Password managers help to manage the mess of creating strong, unique passwords for multiple online accounts. This helps you get around password-reuse (you know you do it!) and because they integrate directly with Web browsers, it will automatically save and fill website login forms and securely organize your life online.
We all use GMail and some of us re-use a password from another online account to lock into GMail. Not good. It's important to turn on Google's two-step verification to make sure no one is logging into your e-mail account without your knowledge. It's a two-factor authentication scheme that sends text-messages to your phone to verify that you are indeed trying to log into your GMail. It takes a about 10-minutes to set up and can be found at the top of your Google Accounts Settings page. Turn it on and set it up now.
Set up and use full disk encryption to protect your private data, especially when travelling. Full disk encryption uses mathematical techniques to scramble data so it is unintelligible without the right key. This works independently of the policies configured in the operating system software. A different operating system or computer cannot just decide to allow access, because no computer or software can make any sense of the data without access to the right key.
Here's a useful primer on disk encryption and why it might be the most important investment you can make in your data. Windows users have access to Microsoft BitLocker while TrueCrypt provides the most cross-platform compatibility.
With its strong sandbox, safe browsing tools, speedy patching and automatic/silent updating Google Chrome is considered the most secure web browser available. Switch to Chrome and install the KB SSL Enforcer extension which will force encrypted browsing wherever possible. The extension automatically detects if a site supports SSL (TLS) and redirects the browser session to that encrypted session.
Get into the habit of automatically saving the contents of your machine to an external hard drive or to a secure online service. Companies like Mozy, Carbonite or iDrive can be used to back up everyone -- from files to music to photos -- or you can simply invest in an external hard drive and routinely back up all the stuff you can't afford to lose. For Windows users, here's a cheat sheet from Microsoft.
Malicious hacker attacks against Java vulnerabilities have exploded over the last two years. If you don't absolutely need it (chances are you don't!), immediately uninstall Java from your machine.
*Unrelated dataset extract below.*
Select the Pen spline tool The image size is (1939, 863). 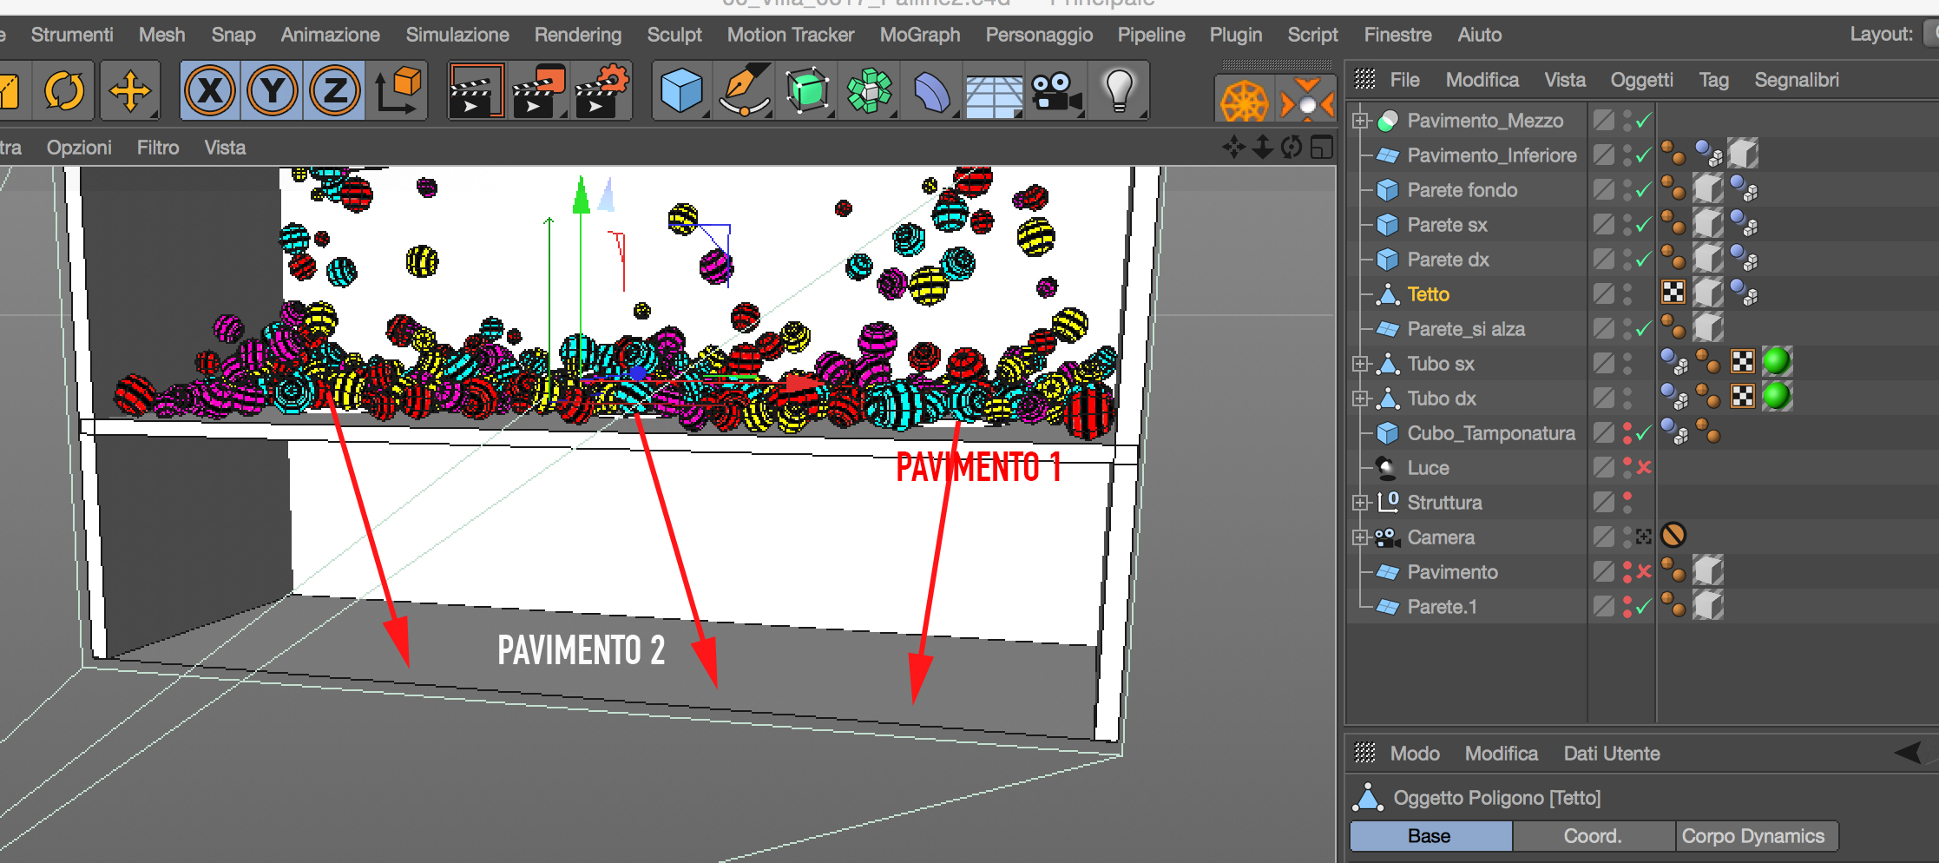[x=744, y=90]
Removing Java significantly reduces the attack surface and save you from all these annoying checked-by-default bundles that Sun tries to sneak onto your computer.
Adobe Reader is a major target for skilled, organized hacking groups, especially those launching targeted attacks against businesses. The newest versions --Adobe Reader and Acrobat X contains Protected Mode, a sandbox technology that serves as a major deterrent to malicious exploits. Adobe security chief Brad Arkin says the company has not yet been a single piece of malware identified that is effective against a version X install. This is significant. Update immediately. If you still distrust Adobe's software, you may consider switching to an alternative product.
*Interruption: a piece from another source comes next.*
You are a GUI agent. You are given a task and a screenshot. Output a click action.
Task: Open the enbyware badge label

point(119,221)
We all check e-mails or Facebook status updates in coffee shops or on public WiFi networks. It's important to invest in a virtual private network (VPN) to encrypt your activity and keep private data out of the hands of malicious hackers. This video explains all you need to know about the value of VPNs and how to set it up to authenticate and encrypt your web sessions. If you use public computers, consider using a portable VPN application that can run off a USB drive.
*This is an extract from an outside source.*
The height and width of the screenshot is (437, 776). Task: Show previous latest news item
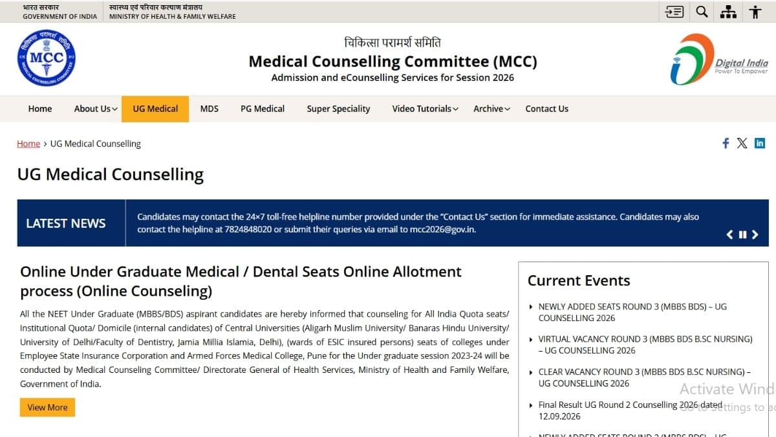point(730,234)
Popular social networks like Facebook, Twitter and LinkedIn are happy hunting grounds for cyber-criminals. Use common sense when sharing data, even if you think you are in a trusted environment. Do not post anything sensitive or overly revealing because your privacy is never guaranteed. Pay special attention to the security features and try to avoid clicking on strange video or links to news items that can lead to social engineering attacks.
Hackers rely on security vulnerabilities as entry points into your machine. It's important to stay on top of security patches and enable automatic updates on every piece of software where it's available. Use Windows Automatic Updates to ensure operating system patches are applied in a timely manner. In addition, Use a reputable anti-malware product and make sure it's always fully updated. Don't forget about security patches for third-party software products (Secunia CSI can help with this). When installing software, go slowly and look carefully at pre-checked boxes that may add unwanted crap to your machine. One last thing: Go through your control panel and uninstall software that you don't or won't use.